Sure enough, every two full periods of the microwave pulses resulted in a recovery of the original state: a time crystal. Not bound by these decoherence effects any longer, the researchers could maintain this time crystal state for up to ~100 seconds, a remarkable achievement.
And how do the claims in the LiveScience article hold up?
Although the article does a fine job of describing the experiments performed themselves, there is a howler of a statement made early on:
With the ability to forever cycle between two states without ever losing energy, time crystals dodge one of the most important laws of physics — the second law of thermodynamics, which states that the disorder, or entropy, of an isolated system must always increase. These bizarre time crystals remain stable, resisting any dissolution into randomness, despite existing in a constant state of flux.
There is no dodge; the second law of thermodynamics applies to closed systems, not open ones. The disorder of the system, if you include the microwave pulses and the external environment, does in fact go up, just as predicted. The crystals oscillate between allowable states and return to their original ones when driven properly, just as their non-qubit analogues did years prior. In order to do this, the researchers needed to discriminate between external decoherence and internal thermalization, both of which can destroy the quantum state they are seeking to maintain, which itself is an admirable achievement.
Although it may be fun to claim, as the headline of the article did, that this is “otherworldly” and “could change physics forever,” it is more like imagining you have got a skillet with different sized and shaped mollusks in it and a chef who jiggles the pan in a way that makes the shelled creatures flip. Some will flip 180°, others 360°, others 540°, etc. In the quantum world, some of these mollusks can take on in-between values, too. But after a certain number of jiggles, the mollusks all wind up the same way they started, regardless of what that specific initial configuration was. That is all the Google team is doing, but instead of mollusks or spinning atoms, they are using the eigenstates of a quantum computer.

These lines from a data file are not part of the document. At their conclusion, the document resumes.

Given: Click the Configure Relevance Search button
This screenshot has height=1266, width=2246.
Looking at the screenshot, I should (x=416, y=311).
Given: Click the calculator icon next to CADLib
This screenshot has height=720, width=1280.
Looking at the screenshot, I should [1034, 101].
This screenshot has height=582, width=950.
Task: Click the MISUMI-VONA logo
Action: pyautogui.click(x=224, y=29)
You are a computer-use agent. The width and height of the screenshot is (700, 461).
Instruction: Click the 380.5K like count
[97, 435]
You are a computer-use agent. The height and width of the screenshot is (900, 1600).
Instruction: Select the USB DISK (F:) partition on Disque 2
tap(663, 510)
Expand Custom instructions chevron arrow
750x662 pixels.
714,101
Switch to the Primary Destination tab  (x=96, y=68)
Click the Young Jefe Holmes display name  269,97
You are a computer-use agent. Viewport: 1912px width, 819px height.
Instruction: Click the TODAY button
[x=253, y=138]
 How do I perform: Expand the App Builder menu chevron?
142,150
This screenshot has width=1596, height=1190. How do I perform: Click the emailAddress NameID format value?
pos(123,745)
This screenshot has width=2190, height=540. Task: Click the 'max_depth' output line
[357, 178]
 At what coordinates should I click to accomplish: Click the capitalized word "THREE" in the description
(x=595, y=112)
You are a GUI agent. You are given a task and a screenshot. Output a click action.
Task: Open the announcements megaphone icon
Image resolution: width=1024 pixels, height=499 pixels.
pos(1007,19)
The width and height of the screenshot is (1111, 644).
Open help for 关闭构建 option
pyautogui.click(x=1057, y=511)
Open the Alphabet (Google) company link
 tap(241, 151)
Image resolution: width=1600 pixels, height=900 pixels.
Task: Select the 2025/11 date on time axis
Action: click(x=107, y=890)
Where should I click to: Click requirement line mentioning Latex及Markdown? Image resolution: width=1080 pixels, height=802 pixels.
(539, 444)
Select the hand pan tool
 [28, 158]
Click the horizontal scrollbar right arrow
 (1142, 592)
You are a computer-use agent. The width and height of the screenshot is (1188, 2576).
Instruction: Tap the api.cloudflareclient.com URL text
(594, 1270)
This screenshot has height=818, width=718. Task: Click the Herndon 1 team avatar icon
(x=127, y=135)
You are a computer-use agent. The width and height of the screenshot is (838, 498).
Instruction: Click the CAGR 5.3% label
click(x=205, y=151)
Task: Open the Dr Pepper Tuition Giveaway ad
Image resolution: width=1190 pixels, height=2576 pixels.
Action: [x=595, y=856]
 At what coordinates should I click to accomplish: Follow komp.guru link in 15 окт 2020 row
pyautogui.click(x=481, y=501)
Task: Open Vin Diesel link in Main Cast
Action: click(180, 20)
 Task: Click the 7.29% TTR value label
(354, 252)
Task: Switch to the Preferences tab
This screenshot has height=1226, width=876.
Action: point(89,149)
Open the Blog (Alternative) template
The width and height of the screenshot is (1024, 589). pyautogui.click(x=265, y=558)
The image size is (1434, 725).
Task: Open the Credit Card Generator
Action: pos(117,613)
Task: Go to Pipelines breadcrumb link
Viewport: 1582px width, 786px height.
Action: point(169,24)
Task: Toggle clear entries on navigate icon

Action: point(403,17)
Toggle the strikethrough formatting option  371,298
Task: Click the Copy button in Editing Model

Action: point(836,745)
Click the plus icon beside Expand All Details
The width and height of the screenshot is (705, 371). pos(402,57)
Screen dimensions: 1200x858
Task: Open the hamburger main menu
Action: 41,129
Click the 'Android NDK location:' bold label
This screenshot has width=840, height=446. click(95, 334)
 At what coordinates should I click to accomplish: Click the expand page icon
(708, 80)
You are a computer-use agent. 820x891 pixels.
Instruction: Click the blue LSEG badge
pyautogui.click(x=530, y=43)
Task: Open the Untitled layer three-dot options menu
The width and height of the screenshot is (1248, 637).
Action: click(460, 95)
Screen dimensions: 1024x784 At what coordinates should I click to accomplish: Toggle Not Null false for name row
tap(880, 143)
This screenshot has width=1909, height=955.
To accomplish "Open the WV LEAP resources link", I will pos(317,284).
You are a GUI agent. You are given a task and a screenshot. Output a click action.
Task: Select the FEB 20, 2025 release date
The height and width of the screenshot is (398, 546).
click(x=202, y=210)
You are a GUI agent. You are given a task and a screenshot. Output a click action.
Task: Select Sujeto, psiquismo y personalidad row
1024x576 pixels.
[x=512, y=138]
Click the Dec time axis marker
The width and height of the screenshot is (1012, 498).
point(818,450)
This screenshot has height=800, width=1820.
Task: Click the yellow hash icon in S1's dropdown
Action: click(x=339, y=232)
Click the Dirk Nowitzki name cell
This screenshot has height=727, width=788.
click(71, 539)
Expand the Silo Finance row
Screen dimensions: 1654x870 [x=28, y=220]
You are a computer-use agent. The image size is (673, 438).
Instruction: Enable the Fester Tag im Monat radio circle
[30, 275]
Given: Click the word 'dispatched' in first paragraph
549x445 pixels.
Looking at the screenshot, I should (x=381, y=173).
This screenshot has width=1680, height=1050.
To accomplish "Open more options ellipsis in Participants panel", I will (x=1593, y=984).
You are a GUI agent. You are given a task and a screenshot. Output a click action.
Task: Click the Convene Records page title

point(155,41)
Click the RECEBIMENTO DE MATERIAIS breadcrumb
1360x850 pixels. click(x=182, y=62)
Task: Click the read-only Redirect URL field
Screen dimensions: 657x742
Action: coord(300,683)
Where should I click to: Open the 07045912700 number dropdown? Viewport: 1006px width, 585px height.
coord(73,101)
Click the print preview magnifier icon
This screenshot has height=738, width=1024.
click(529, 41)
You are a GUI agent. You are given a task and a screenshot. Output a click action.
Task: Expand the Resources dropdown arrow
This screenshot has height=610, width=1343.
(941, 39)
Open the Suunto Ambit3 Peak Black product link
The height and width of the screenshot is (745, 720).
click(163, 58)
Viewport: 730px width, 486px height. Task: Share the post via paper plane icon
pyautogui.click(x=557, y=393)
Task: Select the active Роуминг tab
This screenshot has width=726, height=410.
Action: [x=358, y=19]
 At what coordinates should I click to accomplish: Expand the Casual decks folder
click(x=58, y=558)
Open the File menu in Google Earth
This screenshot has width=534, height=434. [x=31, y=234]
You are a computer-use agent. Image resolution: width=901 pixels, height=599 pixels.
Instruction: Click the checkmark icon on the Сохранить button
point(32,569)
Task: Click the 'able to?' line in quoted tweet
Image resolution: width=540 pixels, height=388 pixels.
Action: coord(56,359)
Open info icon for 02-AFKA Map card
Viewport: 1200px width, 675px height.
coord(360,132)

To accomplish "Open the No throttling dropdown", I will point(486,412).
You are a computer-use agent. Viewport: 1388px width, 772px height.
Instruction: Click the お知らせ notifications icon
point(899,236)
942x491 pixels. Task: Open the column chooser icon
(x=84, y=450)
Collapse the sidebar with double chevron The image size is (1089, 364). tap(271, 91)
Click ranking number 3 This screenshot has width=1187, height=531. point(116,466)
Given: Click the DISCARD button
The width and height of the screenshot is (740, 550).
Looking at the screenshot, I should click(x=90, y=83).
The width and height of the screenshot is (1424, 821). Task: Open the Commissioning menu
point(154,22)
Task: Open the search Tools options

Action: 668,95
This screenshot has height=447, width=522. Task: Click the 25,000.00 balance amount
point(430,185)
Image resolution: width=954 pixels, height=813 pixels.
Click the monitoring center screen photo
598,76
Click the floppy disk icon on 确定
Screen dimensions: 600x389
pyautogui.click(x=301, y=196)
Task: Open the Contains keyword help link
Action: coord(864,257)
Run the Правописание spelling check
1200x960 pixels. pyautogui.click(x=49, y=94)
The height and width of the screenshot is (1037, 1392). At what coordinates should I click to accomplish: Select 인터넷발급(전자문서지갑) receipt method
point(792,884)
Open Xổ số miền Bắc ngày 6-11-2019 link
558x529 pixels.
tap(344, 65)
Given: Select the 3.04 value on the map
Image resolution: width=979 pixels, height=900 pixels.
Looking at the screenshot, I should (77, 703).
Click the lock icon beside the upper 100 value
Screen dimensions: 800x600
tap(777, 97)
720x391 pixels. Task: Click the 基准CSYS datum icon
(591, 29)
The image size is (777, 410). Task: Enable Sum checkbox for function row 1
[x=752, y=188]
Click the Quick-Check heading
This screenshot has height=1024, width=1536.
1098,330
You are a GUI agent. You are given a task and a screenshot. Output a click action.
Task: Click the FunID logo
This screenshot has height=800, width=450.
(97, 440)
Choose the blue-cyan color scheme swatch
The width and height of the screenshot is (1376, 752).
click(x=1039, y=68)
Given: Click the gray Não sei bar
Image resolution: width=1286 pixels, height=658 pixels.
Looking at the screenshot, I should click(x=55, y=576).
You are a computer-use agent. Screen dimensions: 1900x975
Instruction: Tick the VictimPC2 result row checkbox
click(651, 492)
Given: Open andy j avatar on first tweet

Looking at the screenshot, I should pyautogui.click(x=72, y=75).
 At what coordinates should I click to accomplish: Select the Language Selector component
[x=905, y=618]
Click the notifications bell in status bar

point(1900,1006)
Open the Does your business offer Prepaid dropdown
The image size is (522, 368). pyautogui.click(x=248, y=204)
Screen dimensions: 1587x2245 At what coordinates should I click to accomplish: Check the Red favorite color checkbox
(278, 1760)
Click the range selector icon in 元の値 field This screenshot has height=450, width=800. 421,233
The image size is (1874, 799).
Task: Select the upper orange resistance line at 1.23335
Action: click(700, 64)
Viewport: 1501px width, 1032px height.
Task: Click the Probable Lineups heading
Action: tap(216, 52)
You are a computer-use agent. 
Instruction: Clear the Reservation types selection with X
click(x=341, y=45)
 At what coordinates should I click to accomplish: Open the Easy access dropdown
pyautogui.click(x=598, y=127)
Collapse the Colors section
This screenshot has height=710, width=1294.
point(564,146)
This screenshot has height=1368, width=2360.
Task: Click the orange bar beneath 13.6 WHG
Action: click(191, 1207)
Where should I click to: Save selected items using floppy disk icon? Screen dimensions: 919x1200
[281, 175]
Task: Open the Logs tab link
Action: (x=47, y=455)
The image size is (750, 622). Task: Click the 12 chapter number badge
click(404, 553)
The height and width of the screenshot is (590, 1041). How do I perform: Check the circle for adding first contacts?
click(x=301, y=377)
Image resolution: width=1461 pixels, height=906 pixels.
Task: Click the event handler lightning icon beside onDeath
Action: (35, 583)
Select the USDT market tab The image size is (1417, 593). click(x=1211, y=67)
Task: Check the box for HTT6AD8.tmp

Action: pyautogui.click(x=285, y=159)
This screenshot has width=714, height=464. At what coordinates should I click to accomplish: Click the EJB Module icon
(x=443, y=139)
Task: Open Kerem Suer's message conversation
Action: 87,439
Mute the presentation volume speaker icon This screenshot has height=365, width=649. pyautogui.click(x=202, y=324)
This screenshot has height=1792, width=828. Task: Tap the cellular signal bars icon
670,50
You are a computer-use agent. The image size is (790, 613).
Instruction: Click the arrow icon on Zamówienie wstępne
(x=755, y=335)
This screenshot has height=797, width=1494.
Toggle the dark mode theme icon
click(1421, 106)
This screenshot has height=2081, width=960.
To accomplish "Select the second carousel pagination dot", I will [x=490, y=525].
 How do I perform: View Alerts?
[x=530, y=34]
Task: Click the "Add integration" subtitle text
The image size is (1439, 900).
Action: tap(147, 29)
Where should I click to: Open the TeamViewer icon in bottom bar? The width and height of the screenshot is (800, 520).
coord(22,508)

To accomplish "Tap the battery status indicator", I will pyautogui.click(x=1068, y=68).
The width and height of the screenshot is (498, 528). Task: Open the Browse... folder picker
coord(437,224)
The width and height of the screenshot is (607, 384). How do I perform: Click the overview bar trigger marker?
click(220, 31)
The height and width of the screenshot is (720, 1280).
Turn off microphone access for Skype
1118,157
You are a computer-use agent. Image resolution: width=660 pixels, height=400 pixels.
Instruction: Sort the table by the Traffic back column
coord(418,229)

Which, if we are being honest, is still a remarkable achievement! This is a new kind of time crystal, a new way of achieving it, and one with the potential to study non-equilibrium phases of matter on a quantum computer. And although you have to pump energy into the system in pulses, the time crystal can, in fact, return to whatever specific state it began with, even with small imperfections occurring in the “flips,” without destroying, decohering, or losing the nature of the quantum state due to thermal instabilities. No laws are violated and the physics we know is not changed in any way, but this is a phenomenal achievement nonetheless. In a mere nine years, we have gone from theorizing the existence of time crystals to creating them to observing them on a quantum processor. When a new field yields significant advances so quickly, it compels us to pay attention.